• MATERIAL PROVIDED:
----------------
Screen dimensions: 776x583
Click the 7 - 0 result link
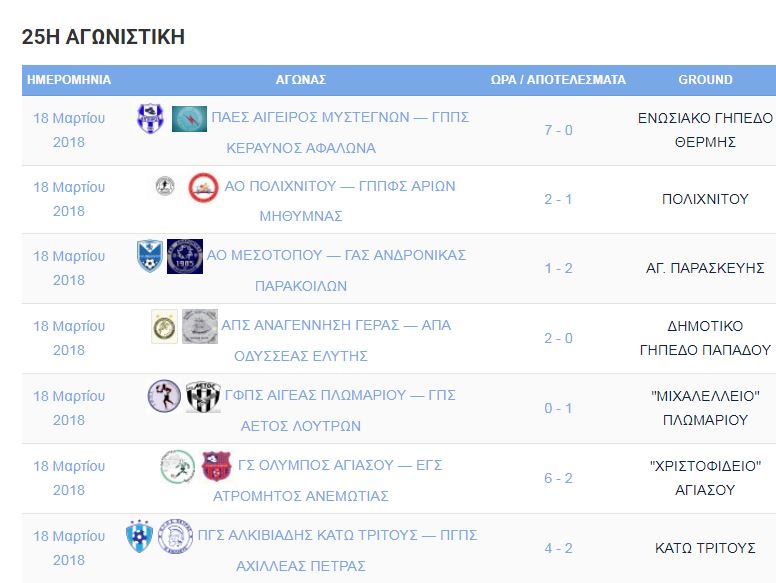point(558,130)
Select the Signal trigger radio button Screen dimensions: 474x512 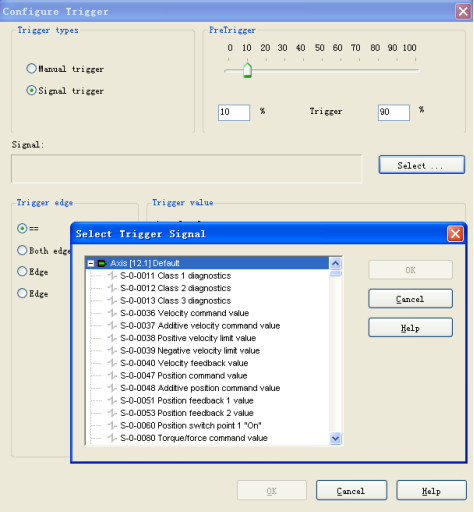click(31, 90)
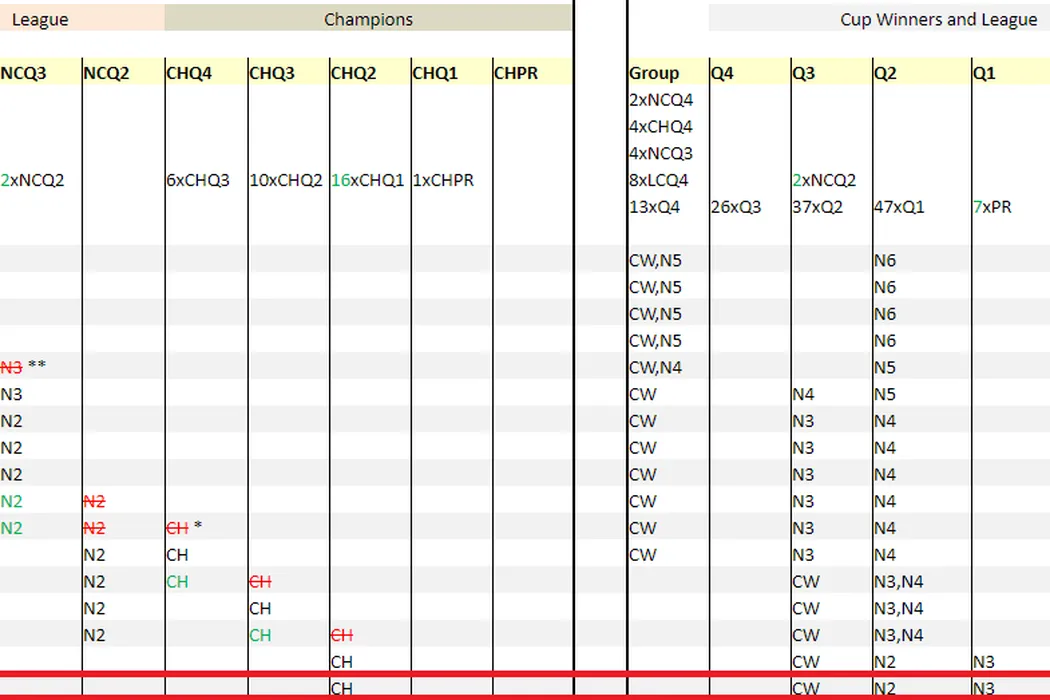This screenshot has height=700, width=1050.
Task: Select the 10xCHQ2 cell
Action: click(x=287, y=181)
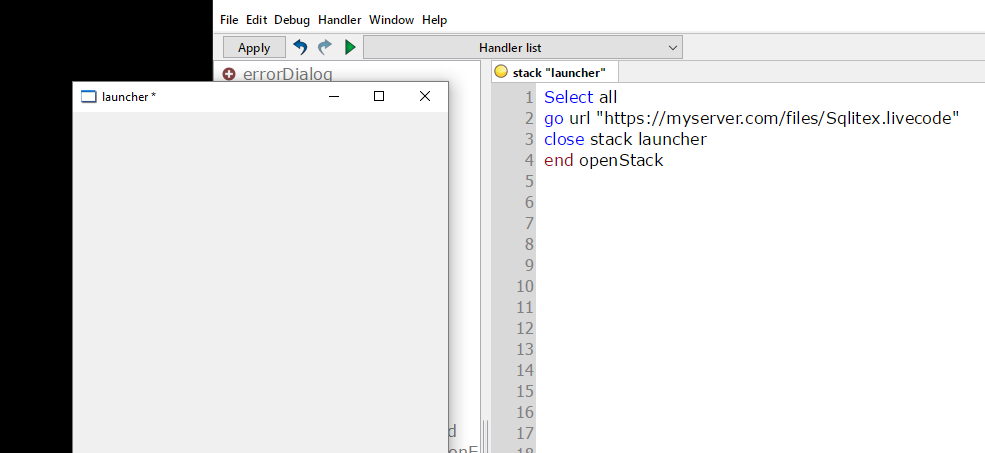Close the launcher stack window
The height and width of the screenshot is (453, 985).
click(424, 96)
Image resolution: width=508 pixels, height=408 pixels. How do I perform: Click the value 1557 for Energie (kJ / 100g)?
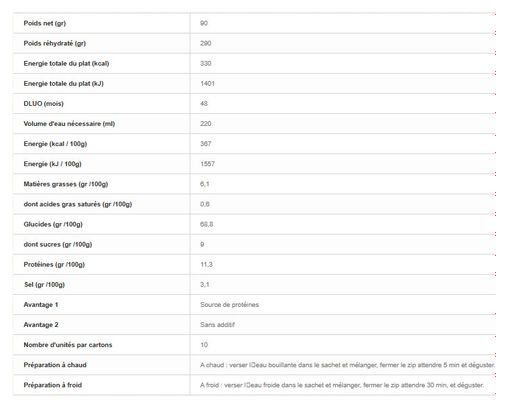[x=207, y=164]
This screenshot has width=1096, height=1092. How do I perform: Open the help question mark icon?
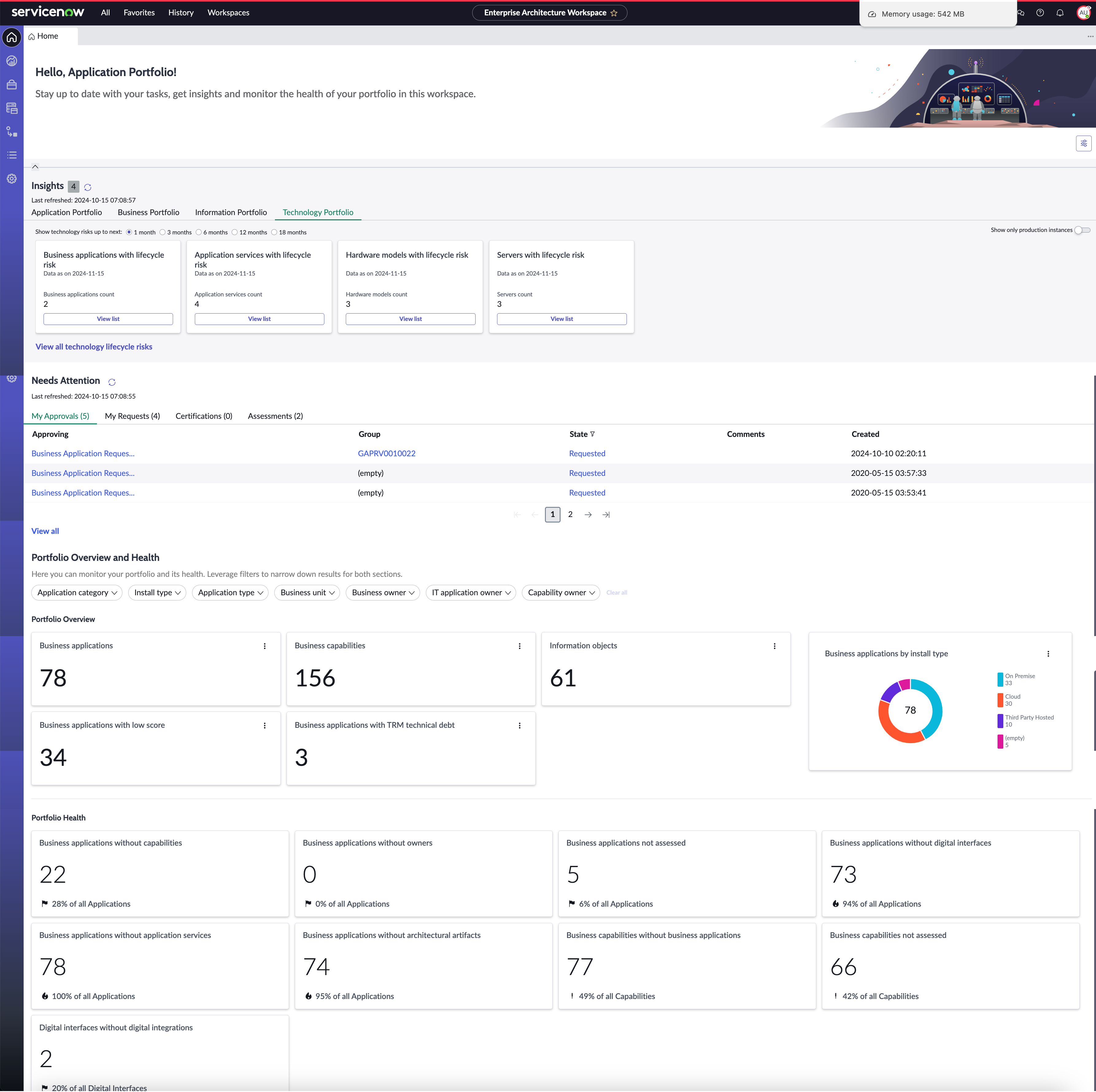[1040, 13]
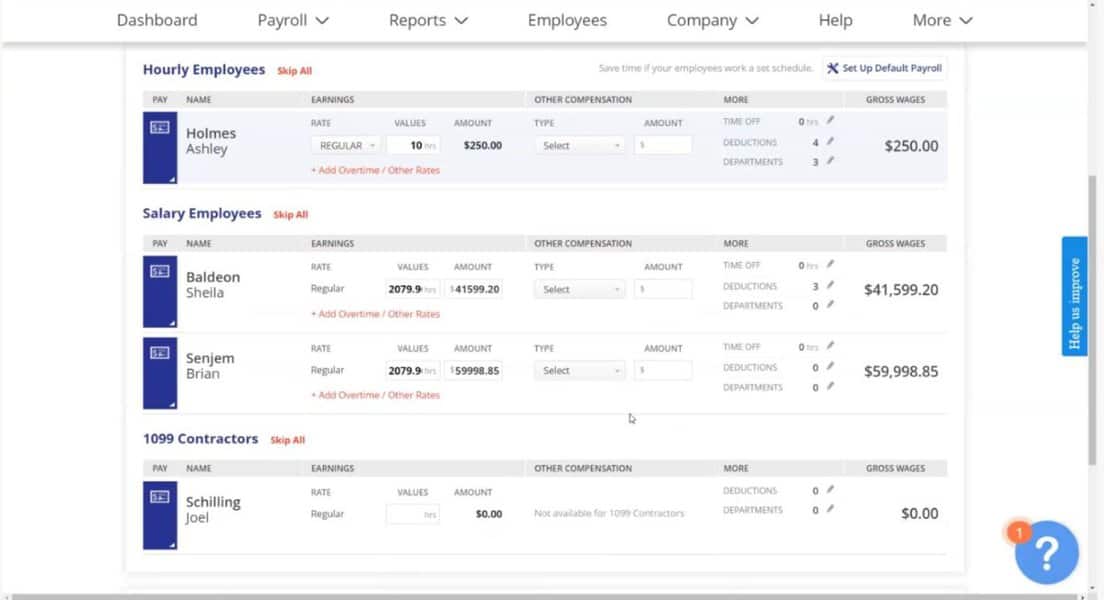Open compensation type Select for Baldeon Sheila

click(579, 289)
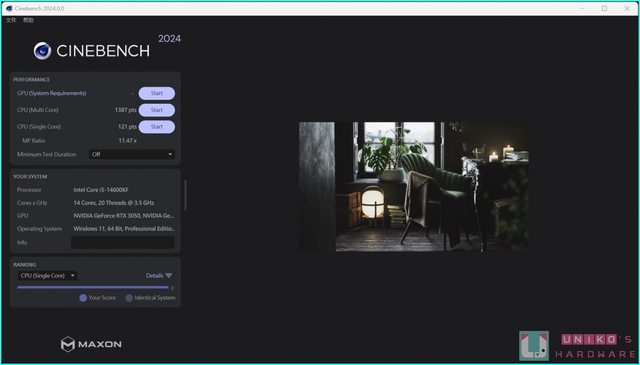Click the Info text field
Image resolution: width=640 pixels, height=365 pixels.
click(x=123, y=243)
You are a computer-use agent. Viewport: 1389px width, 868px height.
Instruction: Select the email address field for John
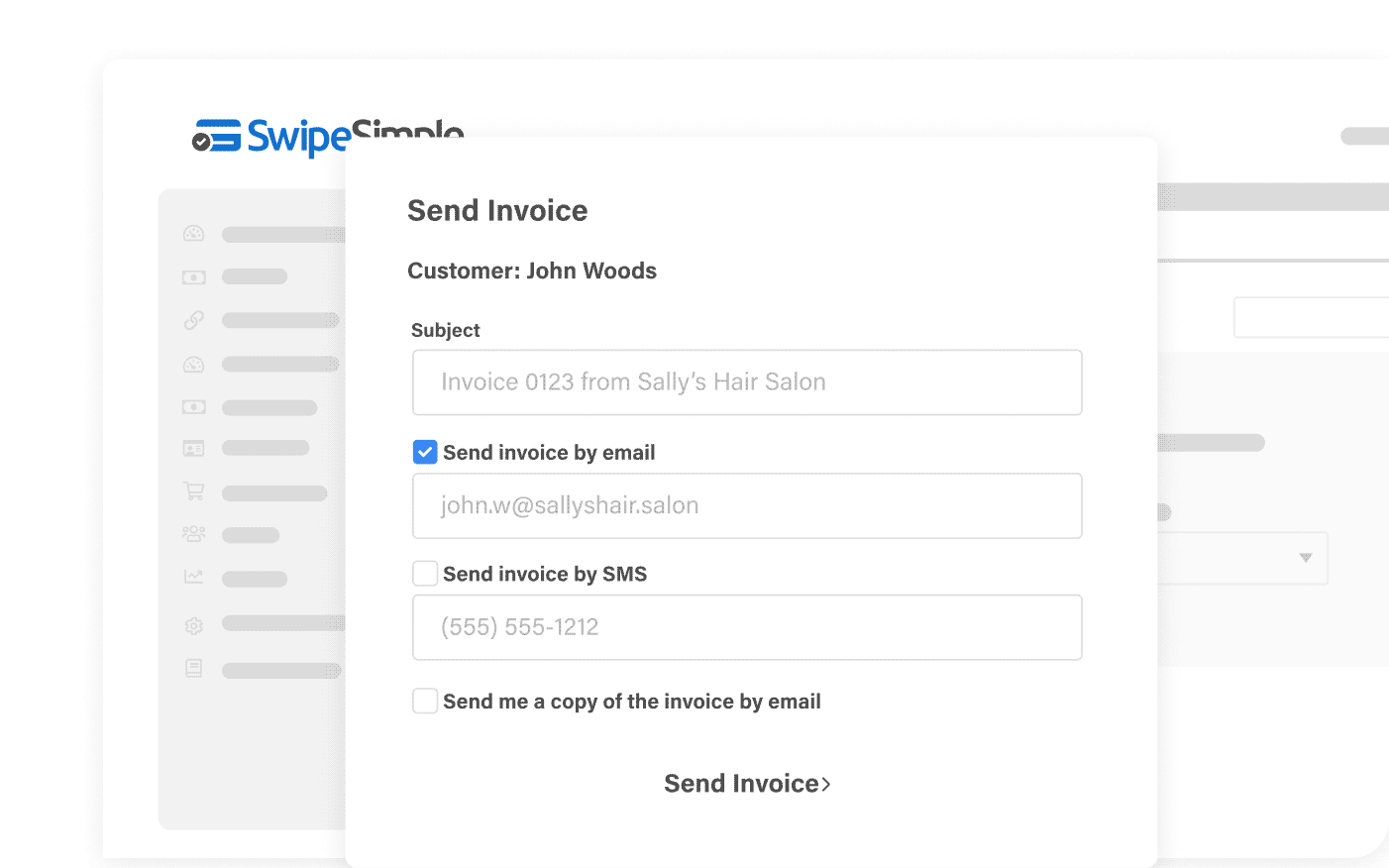pyautogui.click(x=747, y=505)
----------------
• EXERCISE:
With the pictures left out, copy exactly the lines from the line holding "This screenshot has width=1096, height=1092." through the final line of the records, including both.

• REPLY TO THE TASK:
This screenshot has width=1096, height=1092. How do I perform: Open the help question mark icon?
[1040, 13]
Open compensation type Select for Baldeon Sheila

click(579, 289)
Click the Info text field
Image resolution: width=640 pixels, height=365 pixels.
click(x=123, y=243)
You are a computer-use agent. Viewport: 1389px width, 868px height.
Instruction: Select the email address field for John
pyautogui.click(x=747, y=505)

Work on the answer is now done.